The labor market's recovery is moving at a historically fast pace. The Federal Reserve is about to slow it down.
COVID-19 cases are down, the country is reopening, and job creation is running strong. The US added 678,000 nonfarm payrolls through February, according to government data out Friday, marking the largest one-month gain since July. While the country is still down 2.1 million jobs from pre-crisis levels, it's on track to fill that deficit in a matter of months.
Yet the recovery is likely to face a new headwind in just a few weeks. The Federal Open Market Committee is scheduled to meet on March 15 and 16 to adjust the Fed's policy stance, and it's all but certain policymakers will vote to raise the central bank's benchmark interest rate for the first time since before the pandemic.
The move is all in the name of easing inflation, which has become the biggest headwind in the pandemic economy. But that fight comes with a trade-off: As demand wanes and price growth slows, so too will job growth.
Fed Chair Jerome Powell supported a March rate hike on Wednesday while testifying to the House Financial Services Committee, saying there was even a chance the Fed would take more aggressive action to tighten its policy.
"I am inclined to propose and support a 25-basis-point rate hike," Powell said. "To the extent that inflation comes in higher or is more persistently high than that, then we would be prepared to move more aggressively by raising the federal-funds rate by more than 25 basis points at a meeting or meetings."
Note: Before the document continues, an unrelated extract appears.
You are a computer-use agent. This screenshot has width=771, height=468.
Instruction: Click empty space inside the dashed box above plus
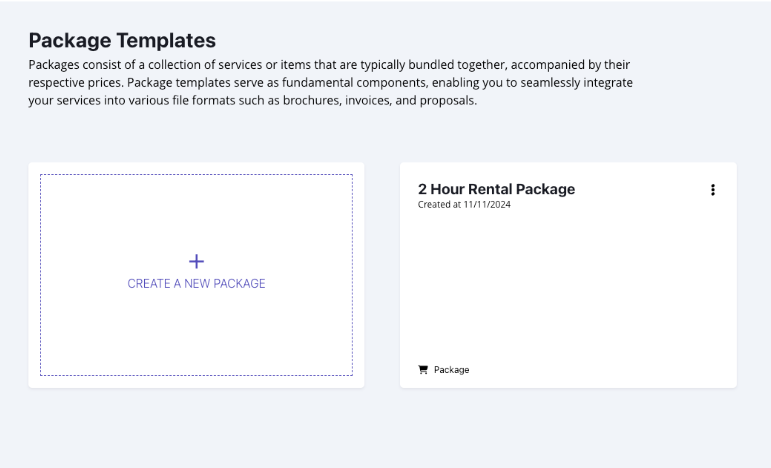coord(196,215)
The move will kick off a years-long process of policy normalization for the Fed. With prices soaring at the fastest pace in four decades, the central bank hopes to remove its pandemic-era aid and cool inflation. Lifting interest rates is the Fed's best tool for doing so. Higher rates make it more expensive for people and businesses to borrow, and that tends to ease demand. That helps close the supply-demand gap, which has fueled the rapid jump in prices since early last year.
Yet rate hikes will also remove one of the key supports lifting businesses throughout the pandemic. Near-zero interest rates made it much easier for firms to borrow cash and bridge the economic slump. As rates rise and borrowing costs swing higher, companies will likely have to slow their growth.
In many cases, that translates to slower hiring. While we're likely to still see healthy job growth through the rest of the year, the eye-popping payroll figures of the past few months might be behind us.
The effects of a March rate hike wouldn't be immediate. There were roughly 10.9 million job openings in December, signaling companies were still struggling to rehire. Labor-force participation is also far from fully recovered as millions of workers remain on the labor market's sidelines. Even as rates start to climb, labor demand will likely stay hot.
But how quickly that demand is met will likely slow. The Fed's focus has shifted to fighting inflation, and February will be the last month to enjoy near-zero rates and the rapid job creation that came with them.